Çok fazla TV izleyen birisi değilim ve her yıl onlarca yeni dizi yapılıyor olsa da izlediğim çok az yapım vardır. Ancak öyle kötü bir huyum var ki eğer bir diziyi sevmişsem takıntı derecesinde severim. Bu takıntı derecesinde sevdiğim dizilerin ise tek bir ortak paydası var; o da ilk görüşte son derecede sıkıcı bulmam.
Evet yanlış okumadınız; en sevdiğim programlar sıralamasında rahat ilk üçte yer alan Battlestar Galactica, okulda final zamanı bir gece uyku tutmadığında sabaha karşı rastladığım 25 dakikalık bir bölümüne vurulana kadar benim için saçma bir bilim kurguydu. Seinfeld, bilmem kaçıncı tekrar sezonunda birden bana bir şeyler ifade etmeye başlayana kadar hiç de komik değildi ve Sherlock… Ah… Sherlock, soğuk bir İngiliz dizisiydi.
Hal böyle olunca, yayın platformumuzun izlemediğimiz dizi kanallarını hediye ettiği bir dönemde, FX’te Sons of Anarchy’yi keşfettim. Ancak karşılaşmayı pek çok göz devirme ve tabiri caizse “white trash” benzetmeleriyle karşıladım, ondan sonra SOA benim için It’s Always Sunny in Philadelphia çıkmış mı diye bakarken karşılaştığım tipik Amerikan klişesi orta yaşlı geçkin motosikletçi dizisi olarak kaldı.
Ta ki yaz ortasında Pacific Rim gösterime girene kadar.

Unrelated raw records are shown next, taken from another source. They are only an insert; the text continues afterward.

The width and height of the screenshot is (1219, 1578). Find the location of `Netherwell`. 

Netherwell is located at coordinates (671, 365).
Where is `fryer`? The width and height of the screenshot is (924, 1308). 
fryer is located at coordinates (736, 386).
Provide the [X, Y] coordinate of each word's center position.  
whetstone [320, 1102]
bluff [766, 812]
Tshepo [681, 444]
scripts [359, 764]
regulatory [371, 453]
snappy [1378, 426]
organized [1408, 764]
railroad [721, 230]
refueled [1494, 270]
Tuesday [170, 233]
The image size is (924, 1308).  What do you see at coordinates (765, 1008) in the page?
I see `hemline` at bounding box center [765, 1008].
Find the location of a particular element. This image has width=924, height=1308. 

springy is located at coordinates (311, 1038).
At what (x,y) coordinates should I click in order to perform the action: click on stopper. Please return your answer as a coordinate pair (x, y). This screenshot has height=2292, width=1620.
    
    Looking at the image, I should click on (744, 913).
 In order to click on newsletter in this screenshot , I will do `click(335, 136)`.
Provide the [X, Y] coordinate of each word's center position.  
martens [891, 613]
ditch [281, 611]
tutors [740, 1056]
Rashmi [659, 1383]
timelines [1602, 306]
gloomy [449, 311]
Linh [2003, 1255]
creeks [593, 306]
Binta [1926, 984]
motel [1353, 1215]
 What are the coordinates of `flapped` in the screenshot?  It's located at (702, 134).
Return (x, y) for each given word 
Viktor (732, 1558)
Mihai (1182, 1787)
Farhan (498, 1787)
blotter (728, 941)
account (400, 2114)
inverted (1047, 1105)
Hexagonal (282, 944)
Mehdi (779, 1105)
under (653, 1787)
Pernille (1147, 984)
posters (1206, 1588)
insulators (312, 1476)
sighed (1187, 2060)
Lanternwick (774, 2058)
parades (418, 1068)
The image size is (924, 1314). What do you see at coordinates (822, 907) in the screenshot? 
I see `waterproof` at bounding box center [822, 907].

Filmi Guillermo Del Toro’nun yaptığını görmemle soluğu salonda aldım. İtiraf edeyim iyi bir üç boyutlu filmi severim ve bu bile filme kanmam için yeterliydi yine de hikâyesini, oyunculuklarını ve klişelerini bile sevdim. Filmde Charlie Day (It’s Always Sunny in Philadelphia) ve Ron Perlman (Sons of Anarchy) gibi tanıdık isimler olması başka bir artısıydı ancak benim açımdan Charlie Hunnam’ı keşfettiğim film olarak hafızamda yer etti. Filmden sonra Charlie Hunnam’ı şöyle bir araştırdım ve çok sevdiğim Green Street Hooligans filmindeki unutulmaz tribün abisi (korkunç sahte aksanlı) Pete Dunham olduğunu öğrendim. “Artık yeter, uzatma, diziye bağla,” derseniz, Charlie Hunnam, ben bütün bunları keşfettiğimde Sons of Anarchy’nin ana karakteri olarak dizide beş sezon doldurmuş, altıncısını çekiyordu. Sonra boş bir anımda diziye modern Hamlet uyarlaması yorumunun yapıldığını gördüm ve diziyi birinci sezondan itibaren izlemeye başladım.
Birinci sezonun ilk bölümüne başladığım o günden bir buçuk ay sonra, çekilmiş tüm sezonları izlemiş, hafif akli dengemi bozmuş biçimde 10 Eylül’de altıncı sezonun başlamasını bekliyordum. Şimdi ise herkes gibi dizinin yedinci ve final sezonunun başlamasına kadar geçen süreyi sevgili yapımcı ve yaratıcı Kurt Sutter’a lanet etmekle geçiriyorum.